Hal ini sudah cukup berjalan di proyek-proyek infrastruktur, banyak juga kontraktor yang mulai mengeluh kalau pengawasnya menjadi sangat disiplin, tidak seperti dulu. Dan semua demi kebaikan bersama, dan kemajuan dunia konstruksi Indonesia apalagi dalam pengawasan sekarang ini yang sudah akrab dengan sistem audit, dan menjadi pertanggungjawabkan kepada aparat penegak hukum. Untuk sementara ini, Astaki terus bekerjasama dengan LSP sebagai program utamanya, sosialisasi untuk pendampingan anggota-anggota atau orang yang di luar anggota yang ingin melakukan sertifikasi. Sosialisasi itu penting, karena tidak semua anggota mengikuti perkembangan.Para anggota kebanyakan tahunya hanya bekerja, dan pada waktu masa SKK-nya habis baru melakukan perpanjangan. Astaki memberikan edukasi kepada anggota, bagaimana meng-input data karena sekarang semua sudah digitalisasi dan harus mereka sendiri yang mengisi datanya, semua berkaitan dengan data-data pribadi yang tidak boleh atau bisa diketahui orang lain.
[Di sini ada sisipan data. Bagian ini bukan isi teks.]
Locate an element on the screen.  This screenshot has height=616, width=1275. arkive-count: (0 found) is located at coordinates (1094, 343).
Sosialisasi yang kedua, menyampaikan kepada anggota bahwa mereka harus memenuhi kewajiban SKPK atau nilai satuan kredit yang mereka harus sampaikan, jika satuan kreditnya tidak terpenuhi maka yang bersangkutan tidak bisa memperpanjang SKK-nya. Satuan kredit ini bukan hanya dihimpun dari masa kerjanya saja, namun ada tambahan-tambahan lain yang harus mereka penuhi seperti; pelatihan, seminar, karangan ilmiah. Kegiatan inilah yang mereka harus diisi di kegiatan Pengembangan Keprofesian Berkelanjutan.
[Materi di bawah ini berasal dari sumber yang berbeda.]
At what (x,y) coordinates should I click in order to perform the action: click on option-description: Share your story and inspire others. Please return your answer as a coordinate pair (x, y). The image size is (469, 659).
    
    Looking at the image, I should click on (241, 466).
Seminar yang diadakan Astaki mencakup bahasan inovasi terbaru juga terkait regulasi jasa konstruksi di bidang teknik bangunan gedung dan keselamatan konstruksi. Untuk pertemuan ilmiah Astaki, membahas dampak bencana alam terkait bidang teknik bangunan dan K3. Juga, program Pelatihan Peningkatan Profesi untuk Ahli Teknik Bangunan dan Ahli K3 Konstruksi, bekerjasama dengan A2K3 dan BNSP melalui Balai Latihan III Jakarta. Untuk program Pendidikan, meningkatkan dan mengembangkan potensi kerja, produktivitas dan etos kerja pada tingkat ketrampilan dan keahlian melakukan pelatihan dan pengujian di bidang teknik bangunan gedung dan K3, yang dulunya pekerja hanya bekerja saja dan tidak peduli dengan hal-hal lain, sekarang tidak bisa lagi karena setiap kegiatan yang mereka lakukan harus dicantumkan atau di laporkan, maka harus aktif.
“Ini menjadi mutlak pada akhirnya, bisa saja sang pekerja tidak membutuhkan sertifikasinya namun sertifikasi dibutuhkan oleh perusahaan tempatnya bekerja,” jelas Zainal. Dan ini pun, pada kenyataannya masih sangat minim awarness atau kepedulian dari para pekerja. Banyak yang legalitasnya sudah tidak aktif, dan banyak yang tidak mengetahuinya. Hal ini yang dimintakan oleh LPJK kepada semua asosiasi untuk aktif, karena masih jauh dari target yang diharapkan pemerintah. Dampaknya mungkin belum terasa bagi para tenaga kerja konstruksi kita, tapi nanti lima tahun ke depan mereka harus bersaing dengan tenaga kerja asing di negeri dan proyeknya sendiri.[].